Ambasador Rosji przy NATO Aleksandr Gruszko ostrzegł, że wysłanie przez niektóre kraje instruktorów wojskowych na Ukrainę nie będzie sprzyjać realizacji porozumień mińskich i doprowadzi do zaostrzenia sytuacji.
Gruszko powiedział to w rozmowie z agencją Interfax, według której chodzi m.in. o Wielką Brytanię i Polskę. - Podejmowanie przez niektóre kraje działań mających na celu udzielenie pomocy wojskowej ewidentnie przeczy duchowi i zapisom mińskich porozumień zmierzających do przeniesienia sytuacji do nurtu długofalowego uregulowania politycznego i może tylko zagrozić jej dalszym zaostrzeniem - oznajmił stały przedstawiciel Federacji Rosyjskiej przy Sojuszu Północnoatlantyckim.

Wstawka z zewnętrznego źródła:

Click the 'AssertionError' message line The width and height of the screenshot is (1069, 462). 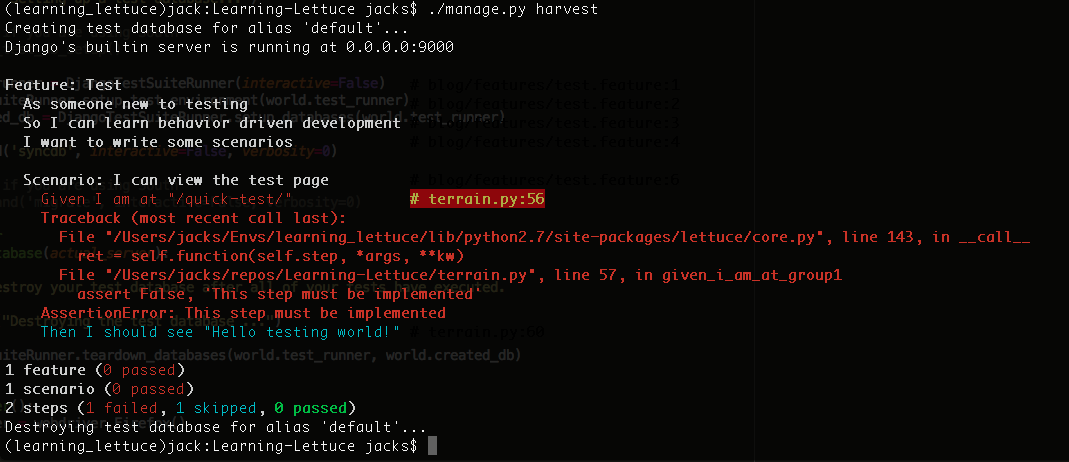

Interfax przypomniał, że poprzedniego dnia Londyn poinformował o planach skierowania na Ukrainę 75 instruktorów wojskowych. Rosyjska agencja podała, że także Polska wyraziła zamiar wysłania na Ukrainę do 100 instruktorów wojskowych. Wicepremier i minister obrony Tomasz Siemoniak, pytany w czwartek w Pradze o plany szkolenia ukraińskich wojskowych, powiedział, że taki program jest przygotowywany w NATO od miesięcy. Dodał, że „w marcu będziemy decydować, czy nasi instruktorzy pojadą szkolić ukraińskich podoficerów”. Podkreślił, że współpraca z Ukrainą zaczęła się już przed rosyjską agresją. - Ukraina od lat była partnerem NATO i ta brygada wspólna to projekt z roku 2009, największy projekt partnerski w ramach NATO, jeśli chodzi o uczelnie, trwa od półtora roku – przypomniał wicepremier.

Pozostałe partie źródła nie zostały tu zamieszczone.